Exercise details
Below are some entries. Repeat exactly the lines from the one with "Screen dimensions: 643x392" through the one with "You are a computer-use agent.", and only those.

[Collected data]
<<<<

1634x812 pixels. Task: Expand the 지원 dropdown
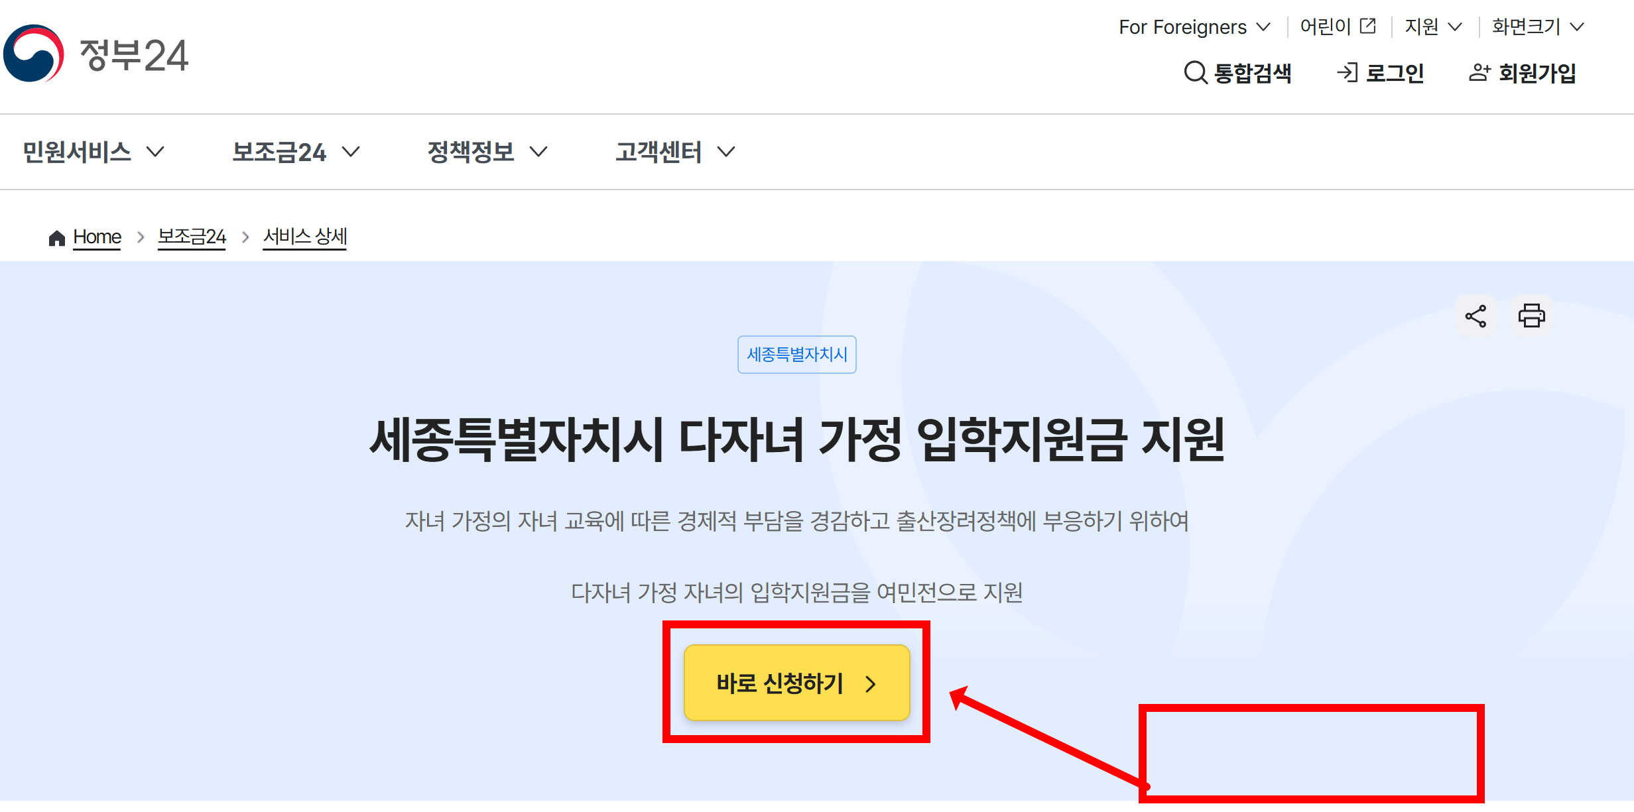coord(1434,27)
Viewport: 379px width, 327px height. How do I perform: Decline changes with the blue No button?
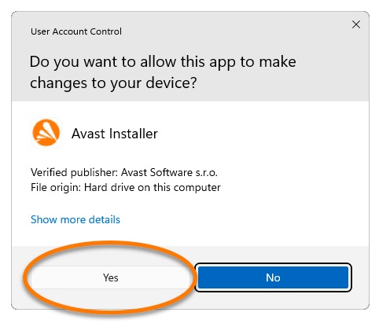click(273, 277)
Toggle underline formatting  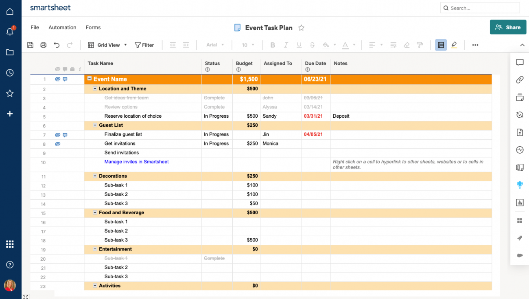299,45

>>>>
<<<<

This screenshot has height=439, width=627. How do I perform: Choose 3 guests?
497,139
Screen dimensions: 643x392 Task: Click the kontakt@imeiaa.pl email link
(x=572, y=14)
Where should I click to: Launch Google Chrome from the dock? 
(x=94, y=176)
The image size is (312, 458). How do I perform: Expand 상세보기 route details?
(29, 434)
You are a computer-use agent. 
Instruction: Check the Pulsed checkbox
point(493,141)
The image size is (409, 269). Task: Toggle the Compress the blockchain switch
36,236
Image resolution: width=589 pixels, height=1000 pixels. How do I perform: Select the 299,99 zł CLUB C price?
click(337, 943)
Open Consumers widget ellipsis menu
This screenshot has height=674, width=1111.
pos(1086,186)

>>>>

Exercise answer
Screen dimensions: 643x392 Task: Click the kontakt@imeiaa.pl email link
(x=572, y=14)
Where should I click to: Launch Google Chrome from the dock? 
(x=94, y=176)
The image size is (312, 458). How do I perform: Expand 상세보기 route details?
(29, 434)
You are a computer-use agent. 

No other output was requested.